Currently there is just one drug that has been approved for treatment of acute stroke—recombinant tissue plasminogen activator, or t-PA. Essentially it works by thinning blood clots. Researchers at the University of Georgia (UGA) announced last week that they have developed a magnetic nanoparticle that when combined with t-PA can make the drug significantly more effective.
The Georgia researchers injected magnetic nanorods into the bloodstream. When stimulated by rotating magnets the nanorods act as a kind of mixing tool that shakes up blood clots that have already been thinned by t-PA.

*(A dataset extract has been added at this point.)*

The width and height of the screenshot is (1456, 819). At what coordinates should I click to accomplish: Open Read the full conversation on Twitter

The injected nanorods "act like stirring bars to drive t-PA to the site of the clot," said Yiping Zhao, professor of physics at UGA, in a press release. "Our preliminary results show that the breakdown of clots can be enhanced up to twofold compared to treatment with t-PA alone."
Like recent research at Penn State University in which nanorods were combined with magnets and ultrasonic waves to make them spin and thereby churn up cancer cells, the nanoparticles are referred to as nanomotors.

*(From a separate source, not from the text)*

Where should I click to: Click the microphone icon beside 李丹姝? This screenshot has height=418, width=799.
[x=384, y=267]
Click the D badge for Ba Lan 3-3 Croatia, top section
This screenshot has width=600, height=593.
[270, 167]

While this may offend the sensibility of some people’s understanding of what constitutes a motor, the term is used as well in the UGA research paper published in the journal ACS Nano.

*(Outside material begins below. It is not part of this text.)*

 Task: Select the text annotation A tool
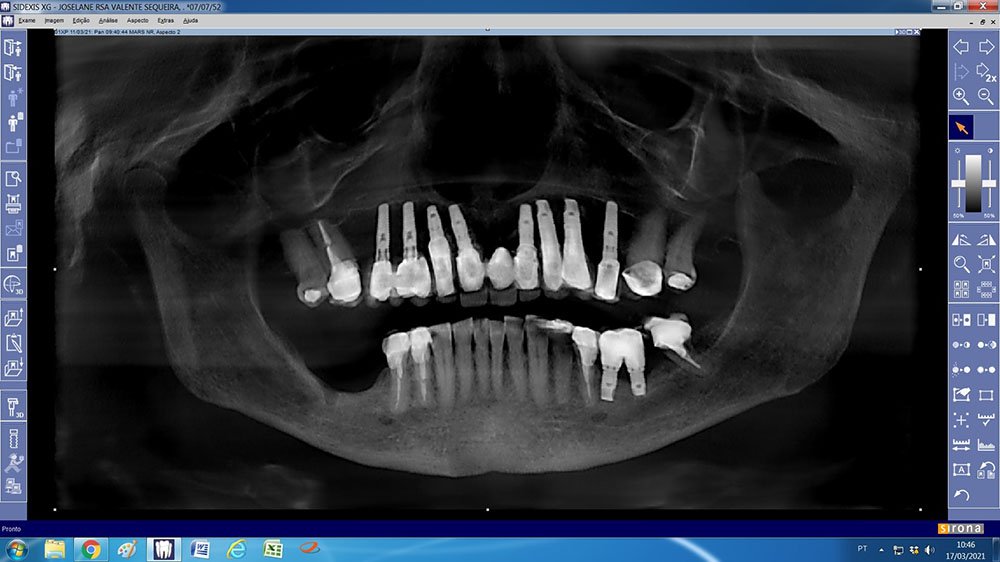(x=961, y=470)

In the research, the UGA team tested their technique on blood clots in mice. They injected a mixture of t-PA and the nanorods and then activated the nanorods with two revolving magnets once they had reached the blood stream. By triggering the spinning of the nanorods so early it helps to push the drug towards the blood clot, like fans wafting them along.
With the researchers reporting a two-fold increase to the breakdown of blood clots over just t-PA alone, the technique offers a much-needed boost to stroke treatment. While t-PA is good a thinning the blood clots, it has an unwanted side effect of thinning the blood throughout the body resulting in a real threat of hemorrhaging.
"We want to improve the efficiency of this drug, because too much of it can lead to serious bleeding problems," said Rui Cheng, a researcher on the project, in a press release. "This approach may one day allow physicians to use less of the drug, but with equal or improved effectiveness."
The next step for the researchers will be to find a nanorod material that is more biocompatible than what was used in these initial experiments. They would also like to develop a chemistry model that will connect clot dissolving speed and other parameters with the material being used.